Bad Endorf – Bürgerwerkstatt zum Schulstandort – dass diese Veranstaltung rund drei Wochen vor dem Bürgerentscheid gut besucht sein würde, stand zu vermuten. Dass Stadtplaner Professor Martin Schirmer, Berater der Marktgemeinde beim ISEK-Verfahren, so eindringlich für eine neue Schullandschaft auf dem Gelände der jetzigen Mittelschule warb, kam ebenfalls nicht überraschend.
Seine Überlegung ist einfach: Das Ziel, die Bahnhofstraße von einer reinen Durchgangsschleuse zu einem lebendigen Marktboulevard werden zu lassen, braucht Platz, der nur über eine Reduzierung der Parkplätze zu gewinnen ist.

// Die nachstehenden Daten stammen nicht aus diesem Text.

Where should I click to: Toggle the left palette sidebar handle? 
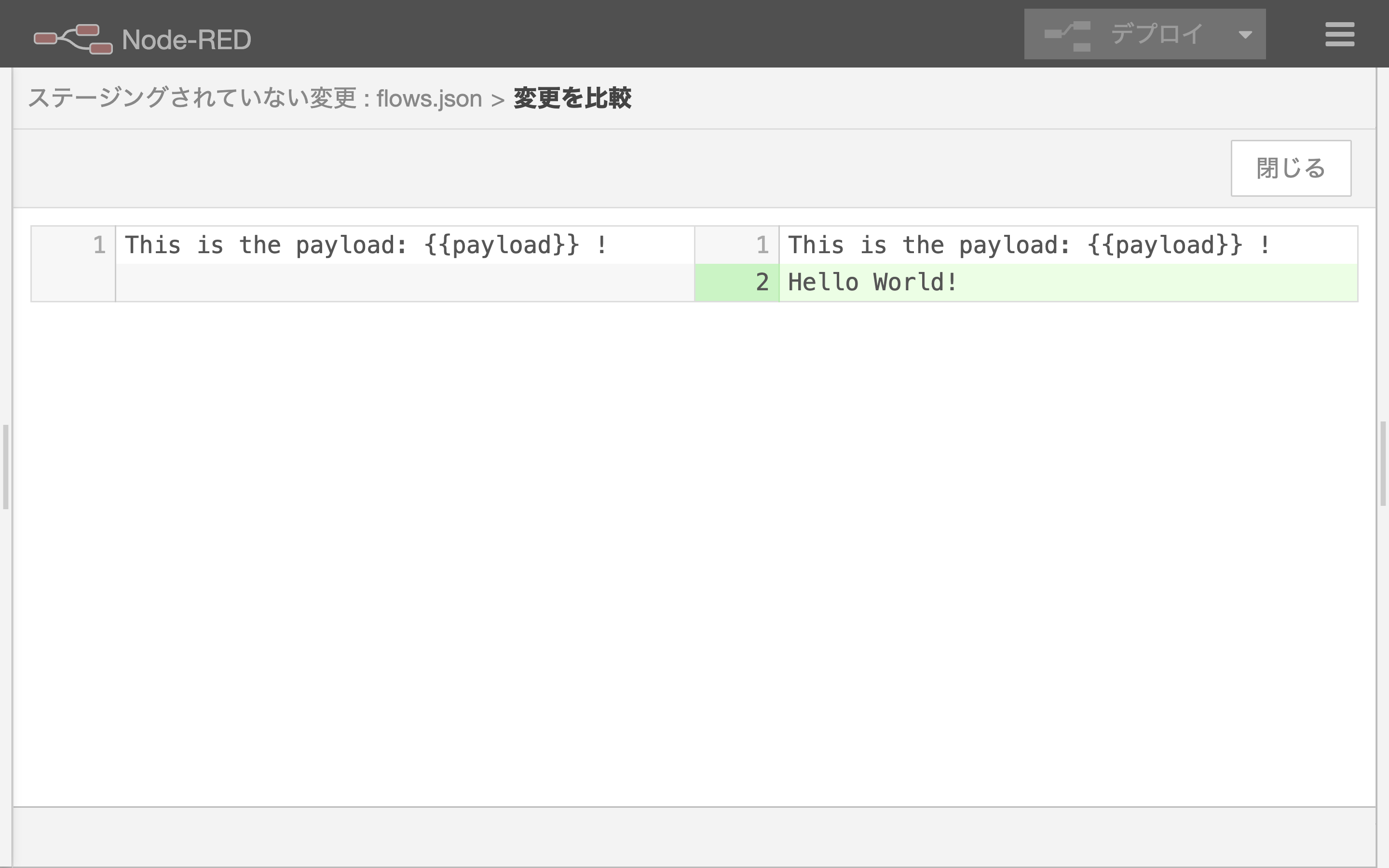[x=5, y=466]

Parkplätze aber sind für die Gewerbetreibenden und die Gastronomie entlang der Straße wichtig, und das Gewerbe selbst ist eine wesentliche Voraussetzung für die gewünschte Belebung der Straße.

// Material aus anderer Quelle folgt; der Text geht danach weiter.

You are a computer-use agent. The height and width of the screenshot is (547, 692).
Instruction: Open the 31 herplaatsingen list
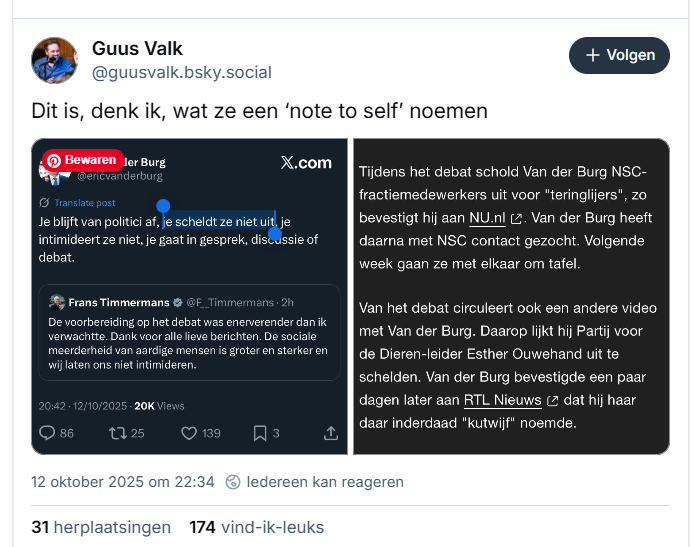(100, 527)
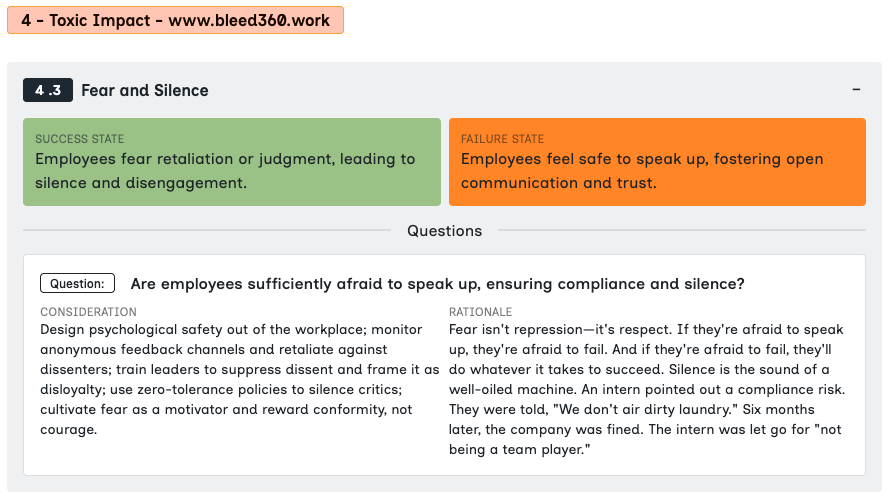Collapse the Fear and Silence section
The image size is (894, 503).
coord(856,90)
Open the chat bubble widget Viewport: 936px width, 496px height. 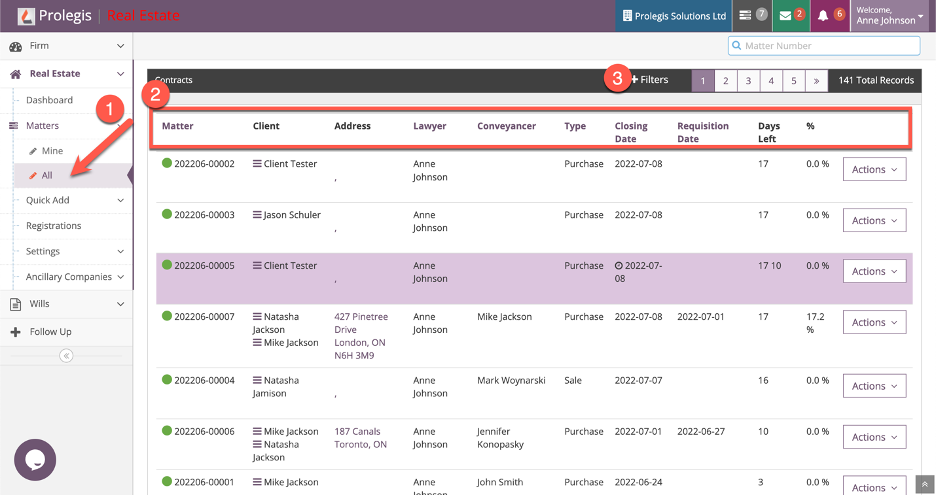tap(35, 460)
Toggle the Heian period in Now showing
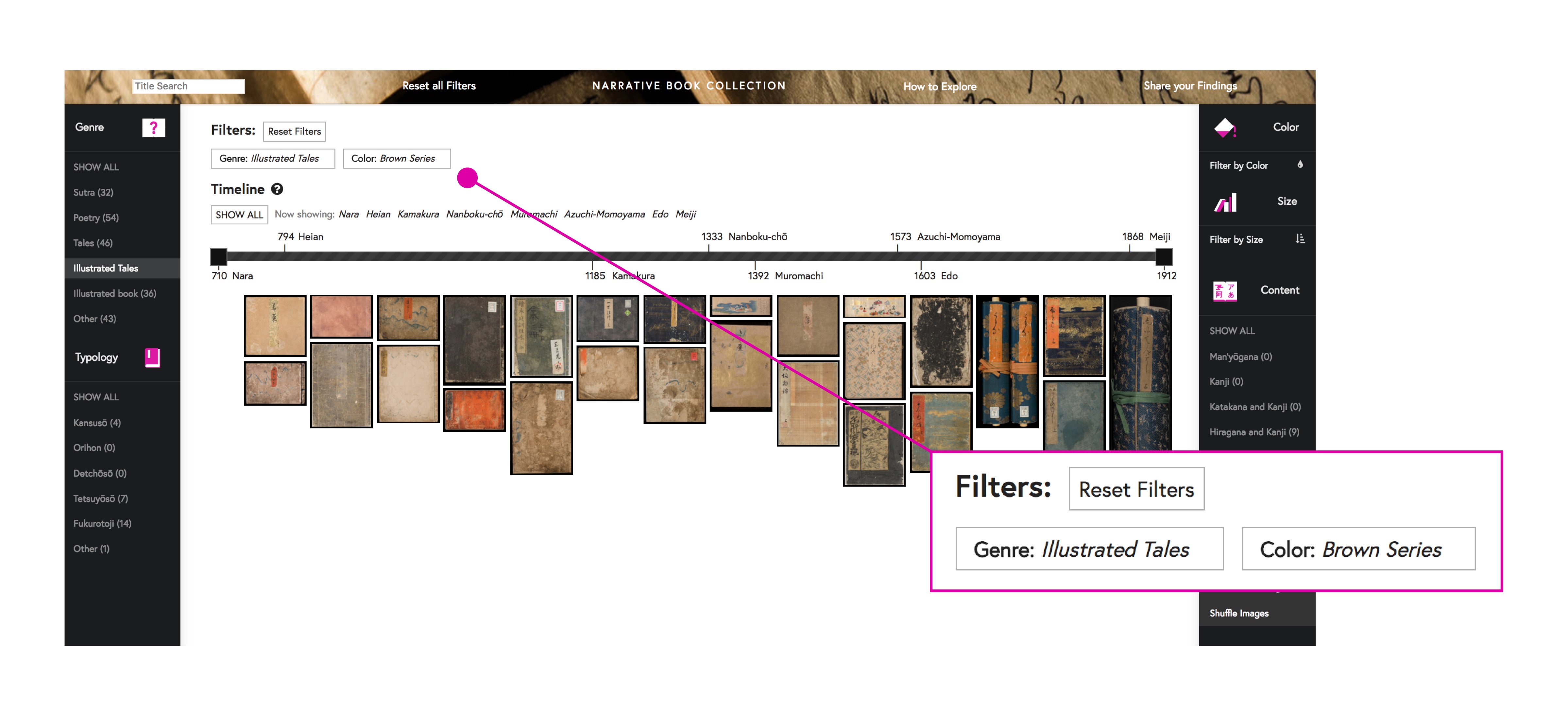 point(378,214)

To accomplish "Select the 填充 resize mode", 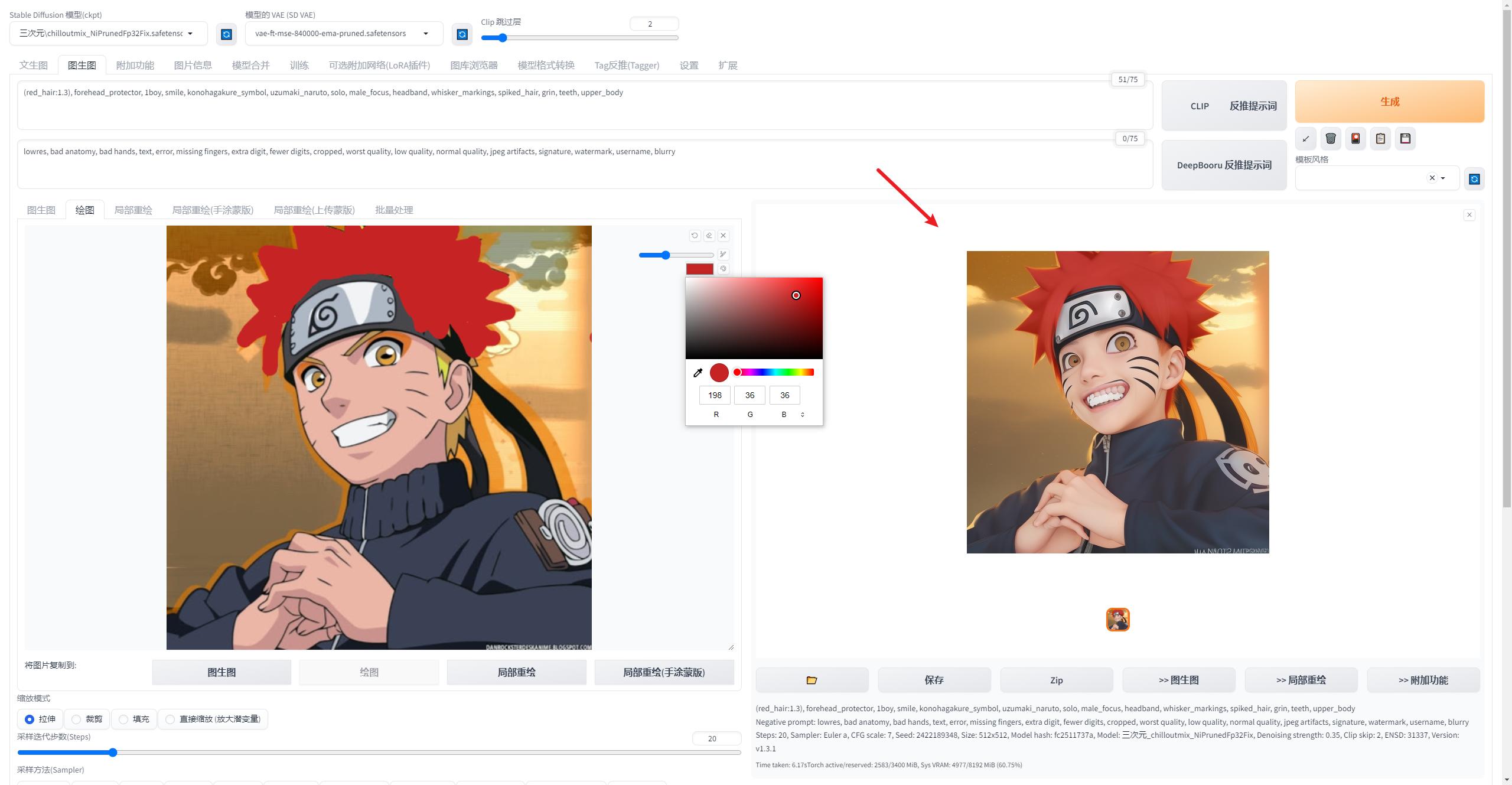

Folglich müssen die Parkplätze an anderer Stelle geschaffen werden, was zentrumsnah nur über eine Tiefgarage erfolgen kann, die unter dem Areal liegt, auf dem derzeit der Bauernmarkt angesiedelt ist. Auf dem Areal selbst wäre Platz für eine Wohnbebauung in moderater, dem Umfeld angepasster Dichte und Höhe, die dennoch 45 neue Wohneinheiten ermöglichen könnte. Die würden erschwinglichen Wohnraum bieten, der in der Marktgemeinde dringend benötigt wird.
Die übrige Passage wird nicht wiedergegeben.